» **Brano estratto**
Si avvicina il 29 agosto, giorno in cui il governo si appresta a varare in Consiglio dei ministri un nutrito pacchetto di provvedimenti. I più attesi sono quelli che riguardano la scuola, e il ministro Stefania Giannini, ieri ospite del Meeting di Rimini, ha fornito elementi per fare alcune supposizioni sulle prossime decisioni del governo. Il ministro ha ribadito la volontà di rimediare ai mali cronici delle supplenze (ragioniamo in termini di organico funzionale, non più di diritto) e del precariato. Alla platea del Meeting il ministro ha promesso attenzione per i temi dell’autonomia, della valutazione e del merito; principi noti e ripetuti, che attendono solo le decisioni politiche e gli strumenti adeguati per applicarli. Ilsussidiario.net ha parlato col ministro Giannini subito dopo l’incontro, dedicato al tema “Educazione: dalla periferia al centro”.



Ministro, centro e periferia oggi si mischiano. Essere in periferia è un male o una virtù?
È una potenzialità. Essere in periferia significa vivere una condizione di assenza. Da cui la necessità di dare potenziale per colmare la mancanza. Credo che gli strumenti della scuola siano la chiave fondamentale per fare sì che questa assenza e questo desiderio generino un valore positivo. 



I giovani oggi appaiono fragili, eppure lei li ha definiti “la generazione più forte della storia d’Italia”. Perché?

» **Dati disponibili**
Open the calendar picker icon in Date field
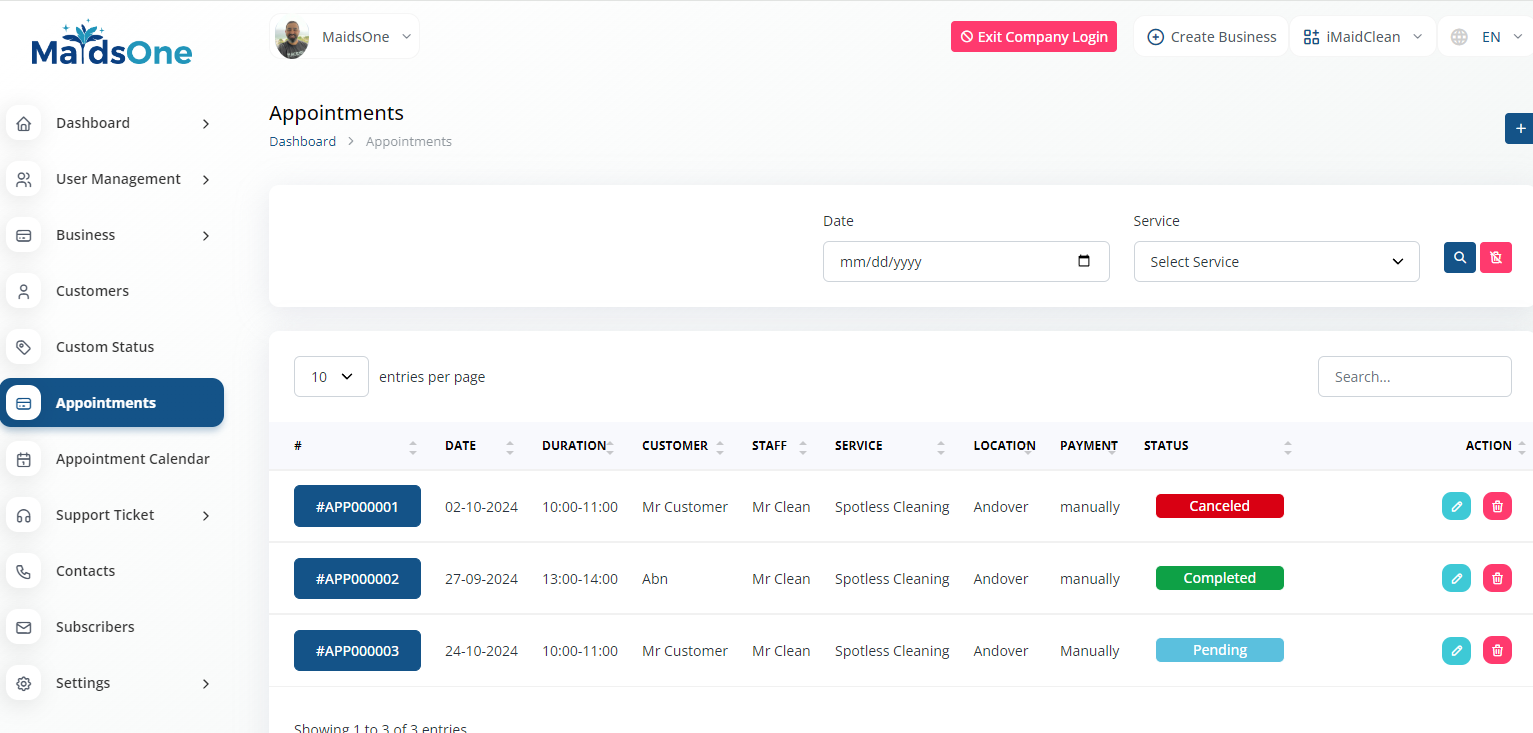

» **Consegna**
Continua l'intervista al ministro Giannini sulla scuola, riprendendo subito dopo l'ultima domanda riportata.

» **Risposta**
La potenzialità che questa generazione si trova ad avere, come capitale di opportunità esistenti dai primi anni di vita fino alla maturità, non si era concretamente mai verificata in questa misura. I tassi di scolarizzazione, pur nel dramma della dispersione scolastica, sono i più elevati; abbiamo una scuola pubblica funzionante, aperta a tutti, lo studio all’estero è una mobilità che riguarda una minoranza assoluta, è vero, ma è una barriera destinata a cadere. C’è chi non ha avuto la fortuna di nasce in una famiglia con tanti libri, ma con gli strumenti digitali che tutti i ragazzi oggi hanno a disposizione il potenziale è enorme. E supera nettamente le condizioni di disagio.



Lei ha invocato un “nuovo patto” per la scuola. Quali i punti principali?
Un chiaro rapporto di alleanza tra chi insegna e chi dirige le scuole, cosa che francamente a mia memoria non ricordo sia stato fatto dai governi che ci hanno preceduto. Ogni sforzo è sempre stato dedicato a strappare concessioni su condizioni retributive, reclutamento, graduatorie tra le parti e il governo in carica. Io credo che invece il patto debba ricominciare da un’alleanza con gli insegnanti. Questo vuol dire anche cambiare le regole del gioco.

Ci anticipa qualcosa di quello che avete in serbo per il Consiglio dei ministro del 29 agosto?
C’è una sorpresa che vogliamo mantenere. I principi li ho detti, li conosce, li ribadisco. Per gli strumenti si tratta di attendere ancora per poco.

Lei è alla guida di un gigantesco moloch burocratico che finora ha avuto la meglio su chiunque abbia tentato di governarlo. Si può abbattere il centralismo, cominciando magari dalla mole abnorme di legislazione?

Il governo non è inconsapevole dell’altezza del muro. Un muro di complessità legislativa, di burocrazia anche ministeriale, al centro e in periferia, di pregiudizio nei confronti di certi tabù, come quello della valutazione, del merito, degli incrementi stipendiali non dati solo per anzianità. Sono tanti i gradini che vanno superati, però se un governo decide di scommettere su questa responsabilità politica, e noi intendiamo farlo, c’è la possibilità di ottenere il risultato finale.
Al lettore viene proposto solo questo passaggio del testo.